SELECT * FROM hive_metastore.sales.sales_current
JOIN main.shared_sales.sales_historical
ON hive_metastore.sales.sales_current.order_id = main.shared_sales.sales_historical.order_id;
dfCurrent = spark.table("hive_metastore.sales.sales_current")
dfHistorical = spark.table("main.shared_sales.sales_historical")
display(dfCurrent.join(
other = dfHistorical,
on = dfCurrent.order_id == dfHistorical.order_id
))
library(SparkR)
dfCurrent = tableToDF("hive_metastore.sales.sales_current")
dfHistorical = tableToDF("main.shared_sales.sales_historical")
display(join(
x = dfCurrent,
y = dfHistorical,
joinExpr = dfCurrent$order_id == dfHistorical$order_id))
val dfCurrent = spark.table("hive_metastore.sales.sales_current")
val dfHistorical = spark.table("main.shared_sales.sales_historical")
display(dfCurrent.join(
right = dfHistorical,
joinExprs = dfCurrent("order_id") === dfHistorical("order_id")
))
Default catalog
If you omit the top-level catalog name when you perform data operations, and there is no USE CATALOG
statement, the default catalog is assumed. Of course, if you are supplying the catalog name in another way, such as setting it on a JDBC string, then that catalog is assumed instead of the default catalog when you omit the catalog name in data operations.
By default, the default catalog is hive_metastore
. You can configure a different default catalog.
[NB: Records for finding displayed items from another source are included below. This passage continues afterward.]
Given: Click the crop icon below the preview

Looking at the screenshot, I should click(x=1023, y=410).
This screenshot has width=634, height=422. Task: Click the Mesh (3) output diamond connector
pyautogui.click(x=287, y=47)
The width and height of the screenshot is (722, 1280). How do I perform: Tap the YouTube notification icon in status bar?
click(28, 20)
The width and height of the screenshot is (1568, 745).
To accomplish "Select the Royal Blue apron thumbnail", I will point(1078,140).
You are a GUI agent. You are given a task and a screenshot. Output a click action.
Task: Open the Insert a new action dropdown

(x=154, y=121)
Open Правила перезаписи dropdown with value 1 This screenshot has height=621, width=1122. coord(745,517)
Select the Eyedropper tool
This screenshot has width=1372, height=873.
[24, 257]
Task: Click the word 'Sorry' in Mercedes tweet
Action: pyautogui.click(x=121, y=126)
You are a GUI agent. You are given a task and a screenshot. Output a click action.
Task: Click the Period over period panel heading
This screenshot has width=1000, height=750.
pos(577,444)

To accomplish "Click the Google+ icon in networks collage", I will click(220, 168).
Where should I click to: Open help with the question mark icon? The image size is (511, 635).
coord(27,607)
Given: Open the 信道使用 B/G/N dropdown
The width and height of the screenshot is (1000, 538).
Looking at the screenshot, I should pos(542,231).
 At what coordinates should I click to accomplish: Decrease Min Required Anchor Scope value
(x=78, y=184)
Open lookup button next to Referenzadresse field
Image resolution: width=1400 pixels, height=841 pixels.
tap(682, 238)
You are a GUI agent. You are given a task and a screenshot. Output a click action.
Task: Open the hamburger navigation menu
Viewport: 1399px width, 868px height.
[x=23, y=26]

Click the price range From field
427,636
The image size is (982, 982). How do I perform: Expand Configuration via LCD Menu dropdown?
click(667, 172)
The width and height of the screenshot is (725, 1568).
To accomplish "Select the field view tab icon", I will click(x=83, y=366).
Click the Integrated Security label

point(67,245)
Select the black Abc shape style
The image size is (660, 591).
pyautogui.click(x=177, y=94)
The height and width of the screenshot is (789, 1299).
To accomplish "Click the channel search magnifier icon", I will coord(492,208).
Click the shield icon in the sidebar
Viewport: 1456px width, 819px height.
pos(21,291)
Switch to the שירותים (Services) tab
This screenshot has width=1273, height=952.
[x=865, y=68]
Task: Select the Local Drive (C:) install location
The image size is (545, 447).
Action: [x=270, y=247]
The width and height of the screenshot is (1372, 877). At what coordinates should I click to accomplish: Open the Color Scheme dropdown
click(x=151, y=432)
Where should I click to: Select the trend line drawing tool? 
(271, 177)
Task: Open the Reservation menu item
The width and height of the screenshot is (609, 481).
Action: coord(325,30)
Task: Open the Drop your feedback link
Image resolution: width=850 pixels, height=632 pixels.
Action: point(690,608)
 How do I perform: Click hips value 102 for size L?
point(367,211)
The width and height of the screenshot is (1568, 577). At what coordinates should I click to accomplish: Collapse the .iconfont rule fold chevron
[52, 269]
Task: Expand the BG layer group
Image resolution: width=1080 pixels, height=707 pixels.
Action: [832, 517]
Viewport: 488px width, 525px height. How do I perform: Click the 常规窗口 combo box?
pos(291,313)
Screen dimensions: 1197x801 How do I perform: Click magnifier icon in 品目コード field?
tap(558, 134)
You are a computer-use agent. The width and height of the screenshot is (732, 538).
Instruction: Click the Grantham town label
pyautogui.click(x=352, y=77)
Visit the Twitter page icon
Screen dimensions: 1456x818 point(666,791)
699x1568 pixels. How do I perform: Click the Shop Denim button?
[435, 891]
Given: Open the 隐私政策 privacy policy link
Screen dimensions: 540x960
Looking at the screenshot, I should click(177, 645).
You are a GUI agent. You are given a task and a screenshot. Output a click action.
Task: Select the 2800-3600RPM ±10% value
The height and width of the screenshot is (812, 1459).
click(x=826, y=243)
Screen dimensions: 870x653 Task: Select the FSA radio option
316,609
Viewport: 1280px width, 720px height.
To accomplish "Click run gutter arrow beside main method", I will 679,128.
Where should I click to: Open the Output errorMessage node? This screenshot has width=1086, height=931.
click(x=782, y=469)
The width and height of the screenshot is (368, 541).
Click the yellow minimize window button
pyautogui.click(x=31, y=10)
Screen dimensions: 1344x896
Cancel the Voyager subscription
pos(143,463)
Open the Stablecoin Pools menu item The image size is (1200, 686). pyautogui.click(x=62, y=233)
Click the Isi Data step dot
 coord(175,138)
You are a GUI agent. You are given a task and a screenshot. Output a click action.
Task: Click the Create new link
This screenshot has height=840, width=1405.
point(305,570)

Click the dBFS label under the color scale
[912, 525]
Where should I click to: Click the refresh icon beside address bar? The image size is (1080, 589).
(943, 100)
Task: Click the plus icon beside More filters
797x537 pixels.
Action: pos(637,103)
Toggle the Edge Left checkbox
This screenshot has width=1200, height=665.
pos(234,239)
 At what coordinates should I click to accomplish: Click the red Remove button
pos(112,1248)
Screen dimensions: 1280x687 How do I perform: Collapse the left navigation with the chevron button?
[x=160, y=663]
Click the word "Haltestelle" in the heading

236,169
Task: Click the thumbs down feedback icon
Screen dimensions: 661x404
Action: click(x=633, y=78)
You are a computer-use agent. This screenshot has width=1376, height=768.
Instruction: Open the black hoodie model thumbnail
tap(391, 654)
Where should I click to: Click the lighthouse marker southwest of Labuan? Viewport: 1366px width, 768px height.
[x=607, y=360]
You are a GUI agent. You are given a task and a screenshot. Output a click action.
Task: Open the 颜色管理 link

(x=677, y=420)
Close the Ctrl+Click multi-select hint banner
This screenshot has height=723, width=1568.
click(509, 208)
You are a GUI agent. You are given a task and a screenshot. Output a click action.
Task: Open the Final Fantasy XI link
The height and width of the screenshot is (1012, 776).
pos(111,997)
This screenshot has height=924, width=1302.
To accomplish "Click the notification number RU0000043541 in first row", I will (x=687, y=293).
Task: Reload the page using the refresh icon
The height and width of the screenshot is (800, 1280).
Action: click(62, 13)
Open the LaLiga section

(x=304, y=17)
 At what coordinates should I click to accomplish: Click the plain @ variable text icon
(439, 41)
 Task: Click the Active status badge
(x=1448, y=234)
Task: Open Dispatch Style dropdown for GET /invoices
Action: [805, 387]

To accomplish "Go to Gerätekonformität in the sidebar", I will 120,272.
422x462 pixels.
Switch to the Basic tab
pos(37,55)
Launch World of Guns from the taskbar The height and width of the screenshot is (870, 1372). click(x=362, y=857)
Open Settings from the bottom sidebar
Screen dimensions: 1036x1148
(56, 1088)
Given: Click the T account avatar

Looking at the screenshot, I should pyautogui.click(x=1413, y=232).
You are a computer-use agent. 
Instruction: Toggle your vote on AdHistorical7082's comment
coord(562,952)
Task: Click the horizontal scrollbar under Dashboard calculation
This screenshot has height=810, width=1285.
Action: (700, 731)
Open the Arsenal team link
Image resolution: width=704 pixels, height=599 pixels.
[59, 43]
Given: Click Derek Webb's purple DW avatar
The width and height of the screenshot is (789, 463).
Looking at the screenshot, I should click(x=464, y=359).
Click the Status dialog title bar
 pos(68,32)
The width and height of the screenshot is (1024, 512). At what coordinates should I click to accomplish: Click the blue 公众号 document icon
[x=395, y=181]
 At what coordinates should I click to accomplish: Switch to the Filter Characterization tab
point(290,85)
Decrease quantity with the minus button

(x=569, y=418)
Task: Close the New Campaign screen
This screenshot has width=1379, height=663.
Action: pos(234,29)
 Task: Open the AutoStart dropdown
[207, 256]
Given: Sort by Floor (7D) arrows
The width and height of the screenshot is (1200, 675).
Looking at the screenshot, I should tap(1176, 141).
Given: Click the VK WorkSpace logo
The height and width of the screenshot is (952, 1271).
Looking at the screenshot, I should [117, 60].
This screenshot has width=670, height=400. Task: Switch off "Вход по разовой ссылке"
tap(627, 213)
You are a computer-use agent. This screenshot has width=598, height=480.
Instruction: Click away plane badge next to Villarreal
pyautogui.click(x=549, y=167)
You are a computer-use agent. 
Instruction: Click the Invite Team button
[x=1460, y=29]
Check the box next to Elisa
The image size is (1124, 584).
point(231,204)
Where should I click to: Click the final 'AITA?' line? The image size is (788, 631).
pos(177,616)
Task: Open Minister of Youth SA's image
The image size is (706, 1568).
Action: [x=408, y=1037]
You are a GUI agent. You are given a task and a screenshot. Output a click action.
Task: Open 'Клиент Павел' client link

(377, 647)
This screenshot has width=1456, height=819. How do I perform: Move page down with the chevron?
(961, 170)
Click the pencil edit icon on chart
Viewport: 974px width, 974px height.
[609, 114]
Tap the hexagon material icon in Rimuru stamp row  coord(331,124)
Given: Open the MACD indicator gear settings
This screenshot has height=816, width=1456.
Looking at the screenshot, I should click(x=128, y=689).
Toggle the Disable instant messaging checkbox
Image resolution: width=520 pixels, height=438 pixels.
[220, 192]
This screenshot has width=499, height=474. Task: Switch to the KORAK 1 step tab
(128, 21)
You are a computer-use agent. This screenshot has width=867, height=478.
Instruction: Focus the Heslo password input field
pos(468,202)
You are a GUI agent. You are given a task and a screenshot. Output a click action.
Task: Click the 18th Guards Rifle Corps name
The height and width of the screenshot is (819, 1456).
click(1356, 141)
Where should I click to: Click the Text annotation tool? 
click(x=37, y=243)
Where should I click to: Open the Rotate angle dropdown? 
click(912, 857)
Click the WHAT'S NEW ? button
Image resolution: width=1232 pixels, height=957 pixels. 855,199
If your Databricks workspace used the per-workspace Hive metastore before the workspace was enabled for Unity Catalog, Databricks recommends that you keep the default catalog value as hive_metastore
so that your existing code can operate on current Hive metastore data without any change.
Warning
Changing the default catalog can break existing data operations that depend on it.
Switch default catalog
To configure a different default catalog for a workspace, you can use either of these approaches:
Use the Account API to specify a different
default_catalog_name
when you assign a metastore to a workspace (or update the metastore assignment). Use POST /accounts/{account_id}/workspaces/{workspace_id}/metastores/{metastore_id} or PUT /accounts/{account_id}/workspaces/{workspace_id}/metastores/{metastore_id}.Run this Databricks CLI command:
databricks unity-catalog metastores assign --workspace-id 1234567890123456 \ --metastore-id 12a345b6-7890-1cd2-3456-e789f0a12b34 \ --default-catalog-name my_catalog
All SQL warehouses and clusters will use this catalog as the default.
You can also override the default catalog for a specific cluster by setting the following Spark configuration on the cluster. This approach is not available for SQL warehouses:
spark.databricks.sql.initial.catalog.name
For instructions, see Spark configuration.
Get the current default catalog
To get the current default catalog, run this Databricks CLI command, replacing the metastore ID with yours:
databricks unity-catalog metastores get --id 12a345b6-7890-1cd2-3456-e789f0a12b34
To get the metastore ID, run databricks unity-catalog metastores get-summary
. For an example, see Get summarized information about the current metastore.
Cluster-scoped data access permissions
When you use the Hive metastore alongside Unity Catalog, data access credentials associated with the cluster are used to access Hive metastore data but not data registered in Unity Catalog.
If users access paths that are outside Unity Catalog (such as a path not registered as a table or external location) then the access credentials assigned to the cluster are used.
See Connect to Amazon S3.
Upgrade legacy tables to Unity Catalog
Tables in the Hive metastore do not benefit from the full set of security and governance features that Unity Catalog introduces, such as built-in auditing and access control. Databricks recommends that you upgrade your legacy tables by adding them to Unity Catalog.